I will probably have to reread many of these books to get more utility out of them, but as of right now I’m not too obsessed with trying to maximize literal utility. Rather, I’m trying to sustain the practice of reading, to recognize that the act itself is fundamentally enriching, nourishing. I have been feeling a little malnourished lately, in multiple senses of the word. Part of it was a lack of exercise, and I think I’ve managed to start remedying that. Should’ve done it earlier, but oh well. We should always have done everything earlier. The challenge is to not beat ourselves up over it, but to be mindful and to pay attention so that we can make better decisions moving forward.
What do I want to read next? I said that I have a tentative list, but I don’t want to be systematically following that plan in a rigorous fashion.
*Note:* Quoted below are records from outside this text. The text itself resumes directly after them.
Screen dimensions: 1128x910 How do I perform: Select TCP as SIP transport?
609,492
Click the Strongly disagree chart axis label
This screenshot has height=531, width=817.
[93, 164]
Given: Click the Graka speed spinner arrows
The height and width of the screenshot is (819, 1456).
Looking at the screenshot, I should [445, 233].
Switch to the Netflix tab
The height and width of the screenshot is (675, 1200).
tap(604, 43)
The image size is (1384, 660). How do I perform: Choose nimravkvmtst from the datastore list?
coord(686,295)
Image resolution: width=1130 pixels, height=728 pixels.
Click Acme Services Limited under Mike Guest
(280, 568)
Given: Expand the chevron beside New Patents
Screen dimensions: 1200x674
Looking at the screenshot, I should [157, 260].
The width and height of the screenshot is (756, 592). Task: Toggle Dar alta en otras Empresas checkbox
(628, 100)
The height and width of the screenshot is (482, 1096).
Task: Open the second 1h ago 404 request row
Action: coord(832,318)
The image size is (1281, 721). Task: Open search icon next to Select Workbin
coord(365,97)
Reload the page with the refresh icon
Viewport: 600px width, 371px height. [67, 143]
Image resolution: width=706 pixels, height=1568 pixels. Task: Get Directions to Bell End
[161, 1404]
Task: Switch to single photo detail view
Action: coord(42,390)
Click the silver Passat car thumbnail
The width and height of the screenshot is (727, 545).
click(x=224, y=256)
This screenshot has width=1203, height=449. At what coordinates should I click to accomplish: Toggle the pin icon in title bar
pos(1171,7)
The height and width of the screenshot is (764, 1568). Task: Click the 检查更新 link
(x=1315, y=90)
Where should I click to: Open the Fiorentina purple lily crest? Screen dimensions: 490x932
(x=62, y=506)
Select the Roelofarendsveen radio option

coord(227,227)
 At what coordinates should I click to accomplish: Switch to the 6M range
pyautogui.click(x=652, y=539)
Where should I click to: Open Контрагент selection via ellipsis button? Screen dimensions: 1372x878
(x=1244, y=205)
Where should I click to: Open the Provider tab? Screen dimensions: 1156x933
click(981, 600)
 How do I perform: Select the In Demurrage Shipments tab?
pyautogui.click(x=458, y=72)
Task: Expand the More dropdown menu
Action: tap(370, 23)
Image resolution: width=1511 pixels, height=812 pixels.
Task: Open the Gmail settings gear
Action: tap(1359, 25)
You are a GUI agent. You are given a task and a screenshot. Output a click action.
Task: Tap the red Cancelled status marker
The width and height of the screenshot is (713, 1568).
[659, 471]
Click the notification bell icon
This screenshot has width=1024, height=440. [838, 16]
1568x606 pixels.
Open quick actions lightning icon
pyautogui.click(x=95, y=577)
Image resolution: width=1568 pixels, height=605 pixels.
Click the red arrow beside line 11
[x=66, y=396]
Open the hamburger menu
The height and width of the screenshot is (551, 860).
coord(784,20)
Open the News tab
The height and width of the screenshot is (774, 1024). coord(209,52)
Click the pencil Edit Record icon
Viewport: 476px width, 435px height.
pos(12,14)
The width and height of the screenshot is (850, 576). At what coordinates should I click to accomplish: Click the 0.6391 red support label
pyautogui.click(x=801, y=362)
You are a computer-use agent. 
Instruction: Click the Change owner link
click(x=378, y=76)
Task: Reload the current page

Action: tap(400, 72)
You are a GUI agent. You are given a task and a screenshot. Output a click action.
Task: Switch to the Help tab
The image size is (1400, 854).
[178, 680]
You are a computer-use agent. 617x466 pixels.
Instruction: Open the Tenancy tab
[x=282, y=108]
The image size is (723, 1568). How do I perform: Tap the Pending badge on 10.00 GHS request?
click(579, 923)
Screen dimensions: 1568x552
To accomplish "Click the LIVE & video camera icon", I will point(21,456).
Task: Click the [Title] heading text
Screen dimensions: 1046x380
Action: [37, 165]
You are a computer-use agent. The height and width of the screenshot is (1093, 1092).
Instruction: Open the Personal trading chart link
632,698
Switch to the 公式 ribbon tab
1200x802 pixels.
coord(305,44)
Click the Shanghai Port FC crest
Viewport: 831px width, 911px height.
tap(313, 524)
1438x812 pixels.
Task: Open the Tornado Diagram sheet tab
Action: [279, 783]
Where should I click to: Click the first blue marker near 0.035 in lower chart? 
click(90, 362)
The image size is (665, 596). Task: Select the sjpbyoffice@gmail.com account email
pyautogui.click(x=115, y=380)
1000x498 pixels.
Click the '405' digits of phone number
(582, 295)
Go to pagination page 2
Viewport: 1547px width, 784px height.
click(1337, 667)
I’m reading The Game whenever I’m in the toilet (too much information?), which is a nice tempo to have. I don’t binge on it. I keep some books nearby, and I shuffle through them to see if anything catches my attention. A part of me is saying “go through books and finish them”, which I think is good, but I don’t want to force myself to go through books I don’t enjoy. Either way, reading is good. More.